ACTIVITY: Your answer must be the full listing, repeated word for word.

MATERIAL SHOWN:
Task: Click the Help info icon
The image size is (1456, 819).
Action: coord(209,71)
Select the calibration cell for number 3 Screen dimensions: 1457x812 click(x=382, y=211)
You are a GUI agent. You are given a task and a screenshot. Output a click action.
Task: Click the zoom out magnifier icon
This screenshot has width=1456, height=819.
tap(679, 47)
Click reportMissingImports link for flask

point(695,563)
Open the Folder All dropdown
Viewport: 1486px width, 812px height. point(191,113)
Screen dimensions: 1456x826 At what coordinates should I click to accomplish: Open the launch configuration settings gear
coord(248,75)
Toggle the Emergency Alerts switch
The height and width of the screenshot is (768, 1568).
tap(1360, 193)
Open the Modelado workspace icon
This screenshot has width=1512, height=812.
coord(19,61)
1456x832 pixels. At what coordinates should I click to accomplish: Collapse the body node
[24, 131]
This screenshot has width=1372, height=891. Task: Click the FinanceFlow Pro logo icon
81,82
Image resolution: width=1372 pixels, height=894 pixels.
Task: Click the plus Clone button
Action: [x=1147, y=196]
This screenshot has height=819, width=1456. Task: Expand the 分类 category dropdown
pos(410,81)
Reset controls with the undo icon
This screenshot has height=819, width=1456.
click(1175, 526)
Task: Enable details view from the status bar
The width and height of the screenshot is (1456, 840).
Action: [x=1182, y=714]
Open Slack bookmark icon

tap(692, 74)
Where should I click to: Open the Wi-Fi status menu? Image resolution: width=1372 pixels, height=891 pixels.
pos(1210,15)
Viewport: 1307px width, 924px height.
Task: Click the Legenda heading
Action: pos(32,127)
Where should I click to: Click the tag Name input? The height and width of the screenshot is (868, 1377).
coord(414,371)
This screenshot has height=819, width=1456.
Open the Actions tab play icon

RESPONSE TO THE TASK:
Task: Click the Help info icon
The image size is (1456, 819).
Action: coord(209,71)
Select the calibration cell for number 3 Screen dimensions: 1457x812 click(x=382, y=211)
You are a GUI agent. You are given a task and a screenshot. Output a click action.
Task: Click the zoom out magnifier icon
This screenshot has width=1456, height=819.
tap(679, 47)
Click reportMissingImports link for flask

point(695,563)
Open the Folder All dropdown
Viewport: 1486px width, 812px height. point(191,113)
Screen dimensions: 1456x826 At what coordinates should I click to accomplish: Open the launch configuration settings gear
coord(248,75)
Toggle the Emergency Alerts switch
The height and width of the screenshot is (768, 1568).
tap(1360, 193)
Open the Modelado workspace icon
This screenshot has width=1512, height=812.
coord(19,61)
1456x832 pixels. At what coordinates should I click to accomplish: Collapse the body node
[24, 131]
This screenshot has width=1372, height=891. Task: Click the FinanceFlow Pro logo icon
81,82
Image resolution: width=1372 pixels, height=894 pixels.
Task: Click the plus Clone button
Action: [x=1147, y=196]
This screenshot has height=819, width=1456. Task: Expand the 分类 category dropdown
pos(410,81)
Reset controls with the undo icon
This screenshot has height=819, width=1456.
click(1175, 526)
Task: Enable details view from the status bar
The width and height of the screenshot is (1456, 840).
Action: [x=1182, y=714]
Open Slack bookmark icon

tap(692, 74)
Where should I click to: Open the Wi-Fi status menu? Image resolution: width=1372 pixels, height=891 pixels.
pos(1210,15)
Viewport: 1307px width, 924px height.
Task: Click the Legenda heading
Action: pos(32,127)
Where should I click to: Click the tag Name input? The height and width of the screenshot is (868, 1377).
coord(414,371)
This screenshot has height=819, width=1456.
Open the Actions tab play icon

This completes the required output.